Cape Town - President Cyril Ramaphosa has admitted at the SA Human Rights Commission that they were not forewarned by intelligence that there would be unrest in the country.
Ramaphosa said the information they received before the riots broke out in July in KwaZulu-Natal and Gauteng did not point to the unrest.
He said the reports they received related to protests by some groups including those calling for the release of former president Jacob Zuma and did not specifically deal with what would happen in July in the two provinces.
The government was forced to deploy the army in the two provinces to quell the violence.
Ramaphosa said initially he had wanted 2 500 soldiers deployed, but this was increased to 10 000. However, after meeting political parties the number was increased to 25 000.
Some of the premiers and ministers were also on the ground and they could see the scale of the destruction.
The reports of expert panels have pointed to intelligence failure when the riots broke out.
Ramaphosa said they were not warned about the violence and looting.
“The provision of information of an intelligence nature is provided on an ongoing basis and some of it you would say is not tightly structured, but it is provided. Sometimes it would come from the minister, sometimes it would come from the director-general of State Security and sometimes it would (come) from the police,” said Ramaphosa.
He said there was no intelligence report that pointed to the unrest before the events happened in July.
“None of what finally eventuated was ever pinpointed that this is what is planned. I guess you could say intelligence failure, security gathering failure or should it have been known. Much of what finally happened we were not fully forewarned about it,” said Ramaphosa.
He also said he had not seen a report pointing out the details on those behind the unrest.
He said he had not seen the reports because they would have been able to identify the people behind the unrest and the malls they would target.
Police Minister Bheki Cele and former minister of State Security Ayanda Dlodlo had provided conflicting information on whether there was intelligence failure or not.

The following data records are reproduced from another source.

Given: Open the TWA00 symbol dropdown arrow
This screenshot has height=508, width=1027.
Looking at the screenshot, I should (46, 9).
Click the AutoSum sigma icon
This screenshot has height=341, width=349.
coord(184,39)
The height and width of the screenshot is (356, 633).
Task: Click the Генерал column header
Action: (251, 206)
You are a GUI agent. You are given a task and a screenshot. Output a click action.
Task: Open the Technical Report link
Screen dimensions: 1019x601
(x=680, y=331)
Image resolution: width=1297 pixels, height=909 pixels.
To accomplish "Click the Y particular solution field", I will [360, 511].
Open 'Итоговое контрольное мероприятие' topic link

Cele denied receiving an intelligence report on the riots. But Dlodlo told the commission a few months ago that she had shared information with the police.
When asked about this by SAHRC commissioner Buang Jones, Ramaphosa said the reports he received did not point to the July unrest.
“The substance of the reports that were to be given never really alluded to finally the unrest, the details of the unrest as it unfolded. I am yet to see such a report that says this is what we knew, how it was going to unfold. I have not seen such a report myself because it would have had to say these are the planners, this is what they intend to hit. They will move from this mall to the next and all that. That was not forthcoming,” said Ramaphosa.